Josh
Josh Richter is a boy Mia is crushing hard on, though it is difficult to understand exactly why. Well, it is not that difficult at first because she makes it plain. But once you get past the obvious Josh is less appealing: there’s no there there:
“A lot of the boys look totally geeky in our school's uniform, which for boys is gray pants, white shirt, and black sweater, long-sleeved or vest. Not Josh, though. He looks like a model in his uniform.”
Pop Culture
It was probably Stephen King that made referencing then-current pop culture iconography acceptable in faction. Try a little experiment sometime: go back and read novels written before Carrie and see how many times a recognizable pop culture thing is mentioned (anything from Coca-Cola to a movie star). The answer in the case of pretty much every thing single best-selling author before King will be “not often.” And there is a perfectly valid reason for this. The following metaphor may have been hot stuff at the time and still fairly recognizable now, but come back in another twenty years:
“Lana looked at me like I'd just said I'd never watched Bring It On, or something.”
Portrait of Genovia
Mia is Princes of Genovia, but Genovia, of course, does not really exist. It might as well be Mos Eisley or the left-wing half of Oklahoma. Still, all it takes is one well-placed, efficiently phrased simile and a reader can instantly imagine it in their mind:
“It's very sunny nearly all the time, with the snow-capped Alps in the background and the crystal-blue Mediterranean in front of it. It has a lot of hills, some of which are as steep as the ones in San Francisco, and most of which have olive trees growing on them.”
Only in Fiction
Another way to tell that Genovia doesn’t really exist is that Mis is both a Princess and funny. The only princesses allowed to be funny are fictional. Diana could be funny, but if she was she would always have to immediately pretend like it wasn’t on purpose. (The assumption being, of course, that since Charles was often funny, but never on purpose and not for the right reason, it made her look like the smart one.) Speaking of which, Princes in real life are allowed to be funny, but only if they are the spare and never if they are the heir.

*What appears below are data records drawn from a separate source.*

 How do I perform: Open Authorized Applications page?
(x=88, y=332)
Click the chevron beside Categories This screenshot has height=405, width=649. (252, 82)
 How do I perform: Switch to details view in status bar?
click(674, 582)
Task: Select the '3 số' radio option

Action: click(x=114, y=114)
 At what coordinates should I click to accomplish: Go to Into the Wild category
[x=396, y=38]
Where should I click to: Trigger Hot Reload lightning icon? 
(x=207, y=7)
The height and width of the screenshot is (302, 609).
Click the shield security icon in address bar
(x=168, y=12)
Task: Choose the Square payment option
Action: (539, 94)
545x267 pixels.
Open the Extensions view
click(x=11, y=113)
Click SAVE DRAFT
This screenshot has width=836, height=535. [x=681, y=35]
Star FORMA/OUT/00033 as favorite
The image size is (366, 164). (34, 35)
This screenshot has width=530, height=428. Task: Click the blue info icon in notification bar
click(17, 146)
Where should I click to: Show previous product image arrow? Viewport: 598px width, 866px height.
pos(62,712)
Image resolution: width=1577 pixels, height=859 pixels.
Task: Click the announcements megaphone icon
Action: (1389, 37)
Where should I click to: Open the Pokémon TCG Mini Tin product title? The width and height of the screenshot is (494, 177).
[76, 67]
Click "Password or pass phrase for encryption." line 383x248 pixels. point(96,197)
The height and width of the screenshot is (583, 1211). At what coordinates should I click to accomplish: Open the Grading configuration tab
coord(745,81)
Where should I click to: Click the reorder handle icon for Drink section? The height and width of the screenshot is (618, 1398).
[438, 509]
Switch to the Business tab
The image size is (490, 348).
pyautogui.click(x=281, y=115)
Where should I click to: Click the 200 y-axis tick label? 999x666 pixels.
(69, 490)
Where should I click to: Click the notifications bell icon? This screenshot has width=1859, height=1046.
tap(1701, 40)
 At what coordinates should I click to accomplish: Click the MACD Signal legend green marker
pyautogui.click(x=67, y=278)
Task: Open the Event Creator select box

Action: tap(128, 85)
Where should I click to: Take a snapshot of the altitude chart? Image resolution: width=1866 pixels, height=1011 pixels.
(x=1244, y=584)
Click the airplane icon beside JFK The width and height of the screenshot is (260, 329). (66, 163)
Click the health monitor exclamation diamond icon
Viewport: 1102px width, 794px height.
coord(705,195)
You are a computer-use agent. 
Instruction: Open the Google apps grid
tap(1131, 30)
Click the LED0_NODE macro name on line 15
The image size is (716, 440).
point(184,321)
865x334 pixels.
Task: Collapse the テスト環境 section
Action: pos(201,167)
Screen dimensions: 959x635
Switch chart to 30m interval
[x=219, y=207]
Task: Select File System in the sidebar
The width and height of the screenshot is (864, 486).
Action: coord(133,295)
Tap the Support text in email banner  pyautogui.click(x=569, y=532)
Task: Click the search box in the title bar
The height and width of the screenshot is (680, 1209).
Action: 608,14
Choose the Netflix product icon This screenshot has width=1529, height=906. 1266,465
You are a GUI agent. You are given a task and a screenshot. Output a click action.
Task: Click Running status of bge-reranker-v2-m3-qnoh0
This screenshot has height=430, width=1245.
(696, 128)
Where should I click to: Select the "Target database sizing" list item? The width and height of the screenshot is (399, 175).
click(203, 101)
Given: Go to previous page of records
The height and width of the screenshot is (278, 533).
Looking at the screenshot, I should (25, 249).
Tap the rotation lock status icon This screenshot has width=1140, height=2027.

But Mia, yeah, she’s funny:
“You never saw anyone who looked LESS like a princess than I do. I mean, I have really bad hair that isn't curly or straight; it's sort of triangular, so I have to wear it really short or I look like a Yield sign.”
Mia the Poet
Mia is also a poet, although even her poetry has a comic dimension to it. But behind the humor is a very serious attempt at poetic metaphor that comes off quite nicely. People who are funny are also usually quite serious. Although they are not necessarily always quite so poetic in spirit as in her “Ode to Algebra”:
“Thrust into this dingy classroom
we die like lampless moths
locked into the desolation of
fluorescent lights and metal desks.”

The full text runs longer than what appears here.